### Material provided
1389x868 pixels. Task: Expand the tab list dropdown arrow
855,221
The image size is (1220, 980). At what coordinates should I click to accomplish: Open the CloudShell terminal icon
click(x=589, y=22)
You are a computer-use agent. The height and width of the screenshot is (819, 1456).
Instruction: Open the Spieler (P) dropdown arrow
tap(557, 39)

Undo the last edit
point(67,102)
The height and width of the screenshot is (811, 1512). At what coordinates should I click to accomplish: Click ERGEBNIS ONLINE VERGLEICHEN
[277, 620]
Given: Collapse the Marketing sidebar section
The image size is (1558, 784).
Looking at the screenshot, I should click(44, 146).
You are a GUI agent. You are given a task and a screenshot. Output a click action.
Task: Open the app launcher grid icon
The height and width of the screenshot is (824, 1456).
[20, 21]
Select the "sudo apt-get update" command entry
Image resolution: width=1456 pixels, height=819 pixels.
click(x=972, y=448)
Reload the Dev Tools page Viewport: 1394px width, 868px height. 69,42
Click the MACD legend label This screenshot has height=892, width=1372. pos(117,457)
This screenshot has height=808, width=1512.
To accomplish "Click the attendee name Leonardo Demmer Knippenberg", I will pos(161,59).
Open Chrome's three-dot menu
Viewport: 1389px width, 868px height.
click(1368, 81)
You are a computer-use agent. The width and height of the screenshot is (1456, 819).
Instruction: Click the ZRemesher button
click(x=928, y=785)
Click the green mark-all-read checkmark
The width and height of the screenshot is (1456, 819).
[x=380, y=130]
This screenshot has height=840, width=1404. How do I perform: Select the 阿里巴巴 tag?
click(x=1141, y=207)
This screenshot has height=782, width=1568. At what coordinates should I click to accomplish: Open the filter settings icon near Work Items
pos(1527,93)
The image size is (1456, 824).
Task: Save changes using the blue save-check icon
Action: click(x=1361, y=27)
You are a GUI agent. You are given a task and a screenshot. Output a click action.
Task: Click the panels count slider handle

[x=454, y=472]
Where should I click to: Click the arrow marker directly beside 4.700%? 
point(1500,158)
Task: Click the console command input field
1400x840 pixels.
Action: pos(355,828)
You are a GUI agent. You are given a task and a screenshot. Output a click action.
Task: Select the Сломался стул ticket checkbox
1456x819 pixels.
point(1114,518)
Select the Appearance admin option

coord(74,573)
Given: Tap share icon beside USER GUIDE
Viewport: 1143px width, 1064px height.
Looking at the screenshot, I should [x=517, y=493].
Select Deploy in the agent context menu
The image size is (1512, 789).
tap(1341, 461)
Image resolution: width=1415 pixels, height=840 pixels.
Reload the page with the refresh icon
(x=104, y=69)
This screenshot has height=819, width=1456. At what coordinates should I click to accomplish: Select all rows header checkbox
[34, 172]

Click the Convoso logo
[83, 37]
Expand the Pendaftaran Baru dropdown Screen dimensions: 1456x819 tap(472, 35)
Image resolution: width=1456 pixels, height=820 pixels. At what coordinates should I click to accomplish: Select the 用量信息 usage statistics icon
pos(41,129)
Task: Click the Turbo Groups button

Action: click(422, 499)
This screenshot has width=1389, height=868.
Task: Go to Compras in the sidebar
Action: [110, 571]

### Work instructions
Write out, word for word, the line that contains "Image resolution: width=1415" and every line after it through the last line of the listing.

### Your response
Image resolution: width=1415 pixels, height=840 pixels.
Reload the page with the refresh icon
(x=104, y=69)
This screenshot has height=819, width=1456. At what coordinates should I click to accomplish: Select all rows header checkbox
[34, 172]

Click the Convoso logo
[83, 37]
Expand the Pendaftaran Baru dropdown Screen dimensions: 1456x819 tap(472, 35)
Image resolution: width=1456 pixels, height=820 pixels. At what coordinates should I click to accomplish: Select the 用量信息 usage statistics icon
pos(41,129)
Task: Click the Turbo Groups button

Action: click(422, 499)
This screenshot has width=1389, height=868.
Task: Go to Compras in the sidebar
Action: [110, 571]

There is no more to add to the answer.